Guide to Blood and Urine Testing After a DWI Stop in New Jersey
After a DWI stop, the police often want drivers to submit to some form of chemical testing. While breath testing is perhaps the most common and preferred method, it is not the only one.
The police might ask a driver stopped for a DWI to submit to blood or urine testing instead of breath testing. The reasons for blood or urine testing might vary, but the rules are somewhat different than for breath testing. Breath testing is mandatory under New Jersey’s implied consent laws. This law does not cover blood and urine samples, and the police need a warrant or the driver’s consent for blood or urine samples for testing. The police might be permitted to use some degree of force to get samples for testing, but the force must be reasonable. If the police use unreasonable force or do not have a warrant or consent, contact an attorney immediately.
Schedule a case review for no charge with our New Jersey DWI defense lawyers at Young, Marr, Mallis & Associates by calling (609) 257-4019.
When Do the Police Use Blood or Urine Testing After a DWI Stop in New Jersey
Law enforcement tends to prefer breath testing as a form of chemical testing after a DWI stop. Under New Jersey’s implied consent law, breath testing post-arrest is required by law, and drivers impliedly consent to such testing by virtue of driving on public roads. However, the law goes on to mention that urine and blood testing are also possible, but the law of implied consent does not govern them.
Blood and urine testing for DWIs is less common because they are usually more difficult for law enforcement. Not only is there no implied consent law, but getting samples for testing often requires medical professionals.
Certain situations might necessitate blood or urine testing instead of breath testing. For example, suppose a driver caused a severe accident and was rushed to the hospital for treatment, but the police suspect the driver was intoxicated. In such a case, it would not be feasible to take the driver to the police station for breath testing since they need to remain in the hospital. In that case, blood or urine samples might be tested instead.
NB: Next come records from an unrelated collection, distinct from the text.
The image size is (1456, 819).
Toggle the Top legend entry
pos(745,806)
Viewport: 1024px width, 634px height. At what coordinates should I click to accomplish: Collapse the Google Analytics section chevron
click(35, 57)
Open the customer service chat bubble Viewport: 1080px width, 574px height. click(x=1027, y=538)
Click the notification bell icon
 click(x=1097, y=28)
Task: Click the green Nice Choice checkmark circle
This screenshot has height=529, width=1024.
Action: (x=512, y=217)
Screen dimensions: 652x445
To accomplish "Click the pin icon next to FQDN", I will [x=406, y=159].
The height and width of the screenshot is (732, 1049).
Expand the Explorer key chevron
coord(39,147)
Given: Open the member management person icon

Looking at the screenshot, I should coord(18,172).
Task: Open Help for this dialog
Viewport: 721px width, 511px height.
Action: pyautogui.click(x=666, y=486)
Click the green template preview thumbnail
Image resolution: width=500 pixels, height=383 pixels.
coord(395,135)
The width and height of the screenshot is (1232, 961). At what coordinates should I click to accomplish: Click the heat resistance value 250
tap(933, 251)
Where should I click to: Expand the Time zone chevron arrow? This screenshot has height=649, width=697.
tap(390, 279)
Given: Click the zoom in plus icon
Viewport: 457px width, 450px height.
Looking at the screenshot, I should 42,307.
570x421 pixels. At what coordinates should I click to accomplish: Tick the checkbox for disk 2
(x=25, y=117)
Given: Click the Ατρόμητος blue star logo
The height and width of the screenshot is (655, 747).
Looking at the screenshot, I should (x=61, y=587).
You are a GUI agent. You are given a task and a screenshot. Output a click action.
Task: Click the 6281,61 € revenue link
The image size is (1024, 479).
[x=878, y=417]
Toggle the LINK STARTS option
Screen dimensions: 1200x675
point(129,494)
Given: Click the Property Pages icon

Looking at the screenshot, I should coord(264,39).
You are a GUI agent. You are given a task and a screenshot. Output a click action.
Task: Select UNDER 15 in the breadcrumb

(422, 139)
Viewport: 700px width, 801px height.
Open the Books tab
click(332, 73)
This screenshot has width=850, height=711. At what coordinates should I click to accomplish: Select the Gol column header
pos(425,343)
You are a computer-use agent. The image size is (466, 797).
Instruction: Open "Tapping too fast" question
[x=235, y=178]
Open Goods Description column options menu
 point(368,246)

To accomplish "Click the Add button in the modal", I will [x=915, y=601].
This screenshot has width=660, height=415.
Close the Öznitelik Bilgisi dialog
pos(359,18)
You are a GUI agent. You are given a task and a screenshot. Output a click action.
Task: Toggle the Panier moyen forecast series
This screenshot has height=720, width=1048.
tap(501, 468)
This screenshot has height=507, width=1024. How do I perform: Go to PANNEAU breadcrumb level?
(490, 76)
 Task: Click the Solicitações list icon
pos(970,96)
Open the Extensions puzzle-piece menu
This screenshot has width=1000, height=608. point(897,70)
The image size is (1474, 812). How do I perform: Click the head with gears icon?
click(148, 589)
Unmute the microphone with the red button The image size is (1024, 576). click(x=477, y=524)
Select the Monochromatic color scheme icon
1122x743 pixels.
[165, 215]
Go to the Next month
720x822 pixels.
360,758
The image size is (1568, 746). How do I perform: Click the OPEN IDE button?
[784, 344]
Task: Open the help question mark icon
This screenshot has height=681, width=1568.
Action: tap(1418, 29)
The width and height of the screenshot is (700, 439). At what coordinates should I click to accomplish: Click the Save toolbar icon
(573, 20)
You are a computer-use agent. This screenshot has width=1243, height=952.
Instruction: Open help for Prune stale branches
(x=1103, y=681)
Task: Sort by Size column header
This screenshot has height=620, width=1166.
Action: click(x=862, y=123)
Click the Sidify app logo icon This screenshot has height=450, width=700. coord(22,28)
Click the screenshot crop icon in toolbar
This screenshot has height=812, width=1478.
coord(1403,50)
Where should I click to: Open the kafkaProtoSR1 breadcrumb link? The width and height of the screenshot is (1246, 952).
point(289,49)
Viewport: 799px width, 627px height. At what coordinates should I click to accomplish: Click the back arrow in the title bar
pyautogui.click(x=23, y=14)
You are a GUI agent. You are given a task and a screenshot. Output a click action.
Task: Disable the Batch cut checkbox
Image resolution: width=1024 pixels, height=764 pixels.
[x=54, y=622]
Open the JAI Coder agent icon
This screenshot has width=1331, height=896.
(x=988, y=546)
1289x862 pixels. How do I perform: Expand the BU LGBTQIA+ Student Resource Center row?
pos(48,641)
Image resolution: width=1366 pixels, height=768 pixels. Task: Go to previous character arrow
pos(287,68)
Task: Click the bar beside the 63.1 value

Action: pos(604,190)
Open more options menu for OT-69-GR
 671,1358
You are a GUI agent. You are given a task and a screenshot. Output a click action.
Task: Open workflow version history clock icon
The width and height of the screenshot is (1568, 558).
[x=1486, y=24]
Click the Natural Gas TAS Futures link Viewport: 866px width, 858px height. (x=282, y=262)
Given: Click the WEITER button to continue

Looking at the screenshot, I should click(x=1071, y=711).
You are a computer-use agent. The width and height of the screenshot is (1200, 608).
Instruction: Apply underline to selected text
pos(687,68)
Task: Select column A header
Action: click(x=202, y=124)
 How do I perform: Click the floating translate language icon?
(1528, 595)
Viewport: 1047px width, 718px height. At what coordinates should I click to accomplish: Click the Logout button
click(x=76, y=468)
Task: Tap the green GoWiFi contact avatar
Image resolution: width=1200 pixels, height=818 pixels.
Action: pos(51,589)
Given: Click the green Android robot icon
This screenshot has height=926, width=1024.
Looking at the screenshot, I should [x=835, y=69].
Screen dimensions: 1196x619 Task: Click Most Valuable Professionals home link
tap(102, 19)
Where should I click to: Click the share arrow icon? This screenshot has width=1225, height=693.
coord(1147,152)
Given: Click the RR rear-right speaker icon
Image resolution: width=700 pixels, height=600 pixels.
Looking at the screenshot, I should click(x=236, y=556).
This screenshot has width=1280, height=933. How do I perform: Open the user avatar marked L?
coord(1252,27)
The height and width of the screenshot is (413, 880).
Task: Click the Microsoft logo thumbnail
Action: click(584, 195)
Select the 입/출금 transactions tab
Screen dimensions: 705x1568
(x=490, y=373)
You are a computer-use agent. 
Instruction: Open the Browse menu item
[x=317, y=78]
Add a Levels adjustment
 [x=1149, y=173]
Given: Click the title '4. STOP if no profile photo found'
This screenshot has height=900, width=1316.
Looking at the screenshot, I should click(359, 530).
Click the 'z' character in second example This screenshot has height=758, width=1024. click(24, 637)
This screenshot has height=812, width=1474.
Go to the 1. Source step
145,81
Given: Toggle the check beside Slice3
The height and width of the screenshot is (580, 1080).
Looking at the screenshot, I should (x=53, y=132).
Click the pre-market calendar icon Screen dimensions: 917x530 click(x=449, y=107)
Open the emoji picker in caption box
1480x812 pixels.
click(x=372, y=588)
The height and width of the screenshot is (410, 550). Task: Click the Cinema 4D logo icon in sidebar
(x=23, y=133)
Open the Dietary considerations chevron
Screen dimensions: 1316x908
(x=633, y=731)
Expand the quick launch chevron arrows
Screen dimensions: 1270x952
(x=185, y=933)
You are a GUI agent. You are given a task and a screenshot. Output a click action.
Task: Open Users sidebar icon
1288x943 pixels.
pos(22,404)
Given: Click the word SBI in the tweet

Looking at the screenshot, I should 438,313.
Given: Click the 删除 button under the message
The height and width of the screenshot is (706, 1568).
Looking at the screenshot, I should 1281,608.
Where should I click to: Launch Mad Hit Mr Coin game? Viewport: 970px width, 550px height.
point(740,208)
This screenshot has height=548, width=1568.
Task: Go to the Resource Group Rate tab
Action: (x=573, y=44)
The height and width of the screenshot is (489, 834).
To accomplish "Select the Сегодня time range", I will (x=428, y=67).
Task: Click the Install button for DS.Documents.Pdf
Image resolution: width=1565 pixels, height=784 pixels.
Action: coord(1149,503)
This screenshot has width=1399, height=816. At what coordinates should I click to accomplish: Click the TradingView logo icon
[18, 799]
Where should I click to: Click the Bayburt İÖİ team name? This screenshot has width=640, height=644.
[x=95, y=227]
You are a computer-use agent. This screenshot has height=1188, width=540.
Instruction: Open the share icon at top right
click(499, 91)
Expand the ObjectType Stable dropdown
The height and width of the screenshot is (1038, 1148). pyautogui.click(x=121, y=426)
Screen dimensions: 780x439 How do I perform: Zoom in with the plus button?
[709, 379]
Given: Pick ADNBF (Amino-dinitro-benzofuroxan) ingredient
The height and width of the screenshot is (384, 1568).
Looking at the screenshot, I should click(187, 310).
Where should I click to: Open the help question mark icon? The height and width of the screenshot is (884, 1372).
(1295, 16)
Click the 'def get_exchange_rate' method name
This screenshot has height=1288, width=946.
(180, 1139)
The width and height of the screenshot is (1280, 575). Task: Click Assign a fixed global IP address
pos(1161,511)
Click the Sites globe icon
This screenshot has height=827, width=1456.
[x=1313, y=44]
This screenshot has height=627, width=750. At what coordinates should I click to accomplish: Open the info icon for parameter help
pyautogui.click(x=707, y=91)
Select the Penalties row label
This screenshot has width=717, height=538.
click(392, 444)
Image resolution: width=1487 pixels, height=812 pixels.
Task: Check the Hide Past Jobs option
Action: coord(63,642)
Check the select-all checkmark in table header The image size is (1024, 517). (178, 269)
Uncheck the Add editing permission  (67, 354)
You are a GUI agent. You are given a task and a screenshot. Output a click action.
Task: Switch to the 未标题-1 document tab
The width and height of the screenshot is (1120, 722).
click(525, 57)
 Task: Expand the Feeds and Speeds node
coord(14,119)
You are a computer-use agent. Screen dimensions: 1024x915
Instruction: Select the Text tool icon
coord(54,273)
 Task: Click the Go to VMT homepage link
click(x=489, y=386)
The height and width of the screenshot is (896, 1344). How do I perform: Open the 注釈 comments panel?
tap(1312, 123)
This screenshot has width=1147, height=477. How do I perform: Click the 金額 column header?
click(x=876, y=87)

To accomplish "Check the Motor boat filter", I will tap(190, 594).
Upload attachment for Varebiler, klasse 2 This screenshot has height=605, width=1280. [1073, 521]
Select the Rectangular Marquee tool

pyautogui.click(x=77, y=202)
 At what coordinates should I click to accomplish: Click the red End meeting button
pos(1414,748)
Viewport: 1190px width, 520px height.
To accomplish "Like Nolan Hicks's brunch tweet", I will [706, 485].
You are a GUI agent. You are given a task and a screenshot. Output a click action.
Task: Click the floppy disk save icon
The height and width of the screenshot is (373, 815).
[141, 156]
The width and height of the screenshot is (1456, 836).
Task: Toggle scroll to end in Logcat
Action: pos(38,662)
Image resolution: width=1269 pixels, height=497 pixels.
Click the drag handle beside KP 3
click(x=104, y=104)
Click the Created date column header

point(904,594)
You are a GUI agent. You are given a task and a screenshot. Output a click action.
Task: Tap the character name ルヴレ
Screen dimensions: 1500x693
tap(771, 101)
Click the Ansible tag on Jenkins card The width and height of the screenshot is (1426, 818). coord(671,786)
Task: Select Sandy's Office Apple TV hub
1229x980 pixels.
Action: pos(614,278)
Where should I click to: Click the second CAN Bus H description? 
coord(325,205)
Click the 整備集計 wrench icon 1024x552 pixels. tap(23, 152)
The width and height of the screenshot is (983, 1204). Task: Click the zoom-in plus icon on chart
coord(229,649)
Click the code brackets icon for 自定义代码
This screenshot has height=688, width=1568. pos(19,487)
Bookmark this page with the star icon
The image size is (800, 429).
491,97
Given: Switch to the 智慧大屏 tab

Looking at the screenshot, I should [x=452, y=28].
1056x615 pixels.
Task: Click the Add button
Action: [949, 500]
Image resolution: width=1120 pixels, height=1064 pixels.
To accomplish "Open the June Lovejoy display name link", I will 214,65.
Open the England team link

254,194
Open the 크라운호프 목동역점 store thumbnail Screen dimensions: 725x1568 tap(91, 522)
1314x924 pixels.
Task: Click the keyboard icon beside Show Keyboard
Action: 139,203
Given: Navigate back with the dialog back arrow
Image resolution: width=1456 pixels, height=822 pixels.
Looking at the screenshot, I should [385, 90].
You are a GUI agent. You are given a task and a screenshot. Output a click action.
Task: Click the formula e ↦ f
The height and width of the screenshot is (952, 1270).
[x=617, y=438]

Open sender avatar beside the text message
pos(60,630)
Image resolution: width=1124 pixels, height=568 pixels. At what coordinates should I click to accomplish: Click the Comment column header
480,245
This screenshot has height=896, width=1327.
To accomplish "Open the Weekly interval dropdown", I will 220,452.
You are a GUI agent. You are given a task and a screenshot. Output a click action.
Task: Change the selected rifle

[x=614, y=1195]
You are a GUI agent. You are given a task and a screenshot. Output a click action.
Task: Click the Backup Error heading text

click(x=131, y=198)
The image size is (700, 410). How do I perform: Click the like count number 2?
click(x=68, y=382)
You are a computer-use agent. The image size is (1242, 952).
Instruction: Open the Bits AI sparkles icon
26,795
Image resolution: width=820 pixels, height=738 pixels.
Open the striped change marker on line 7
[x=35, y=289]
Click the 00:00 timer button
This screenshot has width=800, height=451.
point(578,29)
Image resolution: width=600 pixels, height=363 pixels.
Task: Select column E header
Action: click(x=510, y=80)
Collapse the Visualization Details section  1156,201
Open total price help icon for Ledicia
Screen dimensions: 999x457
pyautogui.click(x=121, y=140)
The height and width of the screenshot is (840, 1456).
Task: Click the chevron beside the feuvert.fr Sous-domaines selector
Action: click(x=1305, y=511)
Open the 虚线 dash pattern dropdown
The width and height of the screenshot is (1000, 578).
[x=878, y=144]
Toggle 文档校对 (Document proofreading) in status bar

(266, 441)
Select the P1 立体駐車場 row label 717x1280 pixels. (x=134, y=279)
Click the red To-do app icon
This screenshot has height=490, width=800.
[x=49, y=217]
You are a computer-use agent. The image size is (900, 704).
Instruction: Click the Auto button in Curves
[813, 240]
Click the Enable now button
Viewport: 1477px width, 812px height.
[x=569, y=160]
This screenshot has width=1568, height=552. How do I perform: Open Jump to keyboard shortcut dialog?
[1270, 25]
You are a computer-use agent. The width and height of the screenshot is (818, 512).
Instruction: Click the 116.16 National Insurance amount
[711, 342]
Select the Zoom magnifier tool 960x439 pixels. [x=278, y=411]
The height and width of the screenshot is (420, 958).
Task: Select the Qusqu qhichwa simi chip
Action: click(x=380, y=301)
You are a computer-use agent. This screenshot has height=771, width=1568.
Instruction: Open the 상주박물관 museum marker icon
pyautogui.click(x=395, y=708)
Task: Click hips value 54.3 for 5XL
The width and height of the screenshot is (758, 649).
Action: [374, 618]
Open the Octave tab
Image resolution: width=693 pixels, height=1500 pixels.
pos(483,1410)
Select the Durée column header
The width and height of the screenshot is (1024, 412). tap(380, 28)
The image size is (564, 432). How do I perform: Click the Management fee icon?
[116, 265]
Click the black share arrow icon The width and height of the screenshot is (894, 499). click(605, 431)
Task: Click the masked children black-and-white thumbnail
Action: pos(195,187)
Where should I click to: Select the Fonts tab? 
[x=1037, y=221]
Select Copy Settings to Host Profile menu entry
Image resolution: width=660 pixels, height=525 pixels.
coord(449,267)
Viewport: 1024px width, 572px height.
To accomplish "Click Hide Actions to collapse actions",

This testing might also be necessary if the breath testing equipment is unavailable or malfunctioning. Breath testing devices used post-arrest (as opposed to portable breath testing used roadside) are large and complicated. While the police are supposed to keep them in working order, things might go wrong, and the police might have no choice but to request blood or urine samples for testing.
Additionally, urine testing is more common in cases involving controlled substances rather than alcohol. The presence of drugs may be detected more easily in urine samples, and drug testing in various contexts (e.g., random drug testing at work) often involves urine samples.
Requirements for Blood and Urine Testing in New Jersey After a DWI Stop
In New Jersey, chemical testing of blood and urine samples is not ruled by the implied consent law. In short, the police need a warrant unless you consent to give the samples or there are special circumstances present that would allow the police to take the samples without a warrant.
Identifying an exigent or emergency circumstance that would allow the police to circumvent the need for a warrant can be difficult. One very common claim among law enforcement officials is that since alcohol in the blood will dissipate over time, the police must get a blood draw as quickly as possible. While many police officers might argue that this constitutes an emergency or exigent circumstance, the Supreme Court of the United States disagrees.
In the 2013 SCOTUS case of Missouri v. McNeely, the Supreme Court decided that law enforcement officials need a search warrant to take blood samples, barring emergency circumstances, and that the fact that alcohol will dissipate in the blood over time is not itself an emergency circumstance. This means that the police cannot take a blood sample against your will simply because they are in a time crunch. There must be some other circumstances that make the situation an emergency.
What to Do if the Police Forced You to Submit to Blood or Urine Testing in New Jersey
While the above laws and case law make it difficult for the police to take blood samples without your consent, it is not impossible. Suppose the police ask your permission to take blood samples for testing, and you refuse. If the police can claim an emergency circumstance exists that necessitates the blood samples without a warrant, they may use reasonable force to get the samples.
Reasonable force might also be permissible if the police had a warrant for the blood or urine sample, but the driver refused to provide the sample willingly. Identifying unreasonable force in such a situation might be challenging; of course, the police will always believe their use of force is reasonable.
If the police took a blood or urine sample without a warrant, without consent, or using any degree of force, speak to an attorney as soon as possible. Your Trenton DWI defense lawyer can help you figure out if the force used by law enforcement was unreasonable.
If the police seized your blood or urine samples under the above conditions, they might be in violation of your Fourth Amendment rights against unreasonable searches and seizures. Such a violation might render the evidence (i.e., your BAC measurements) tainted, and we can file a motion to have that evidence excluded from your trial.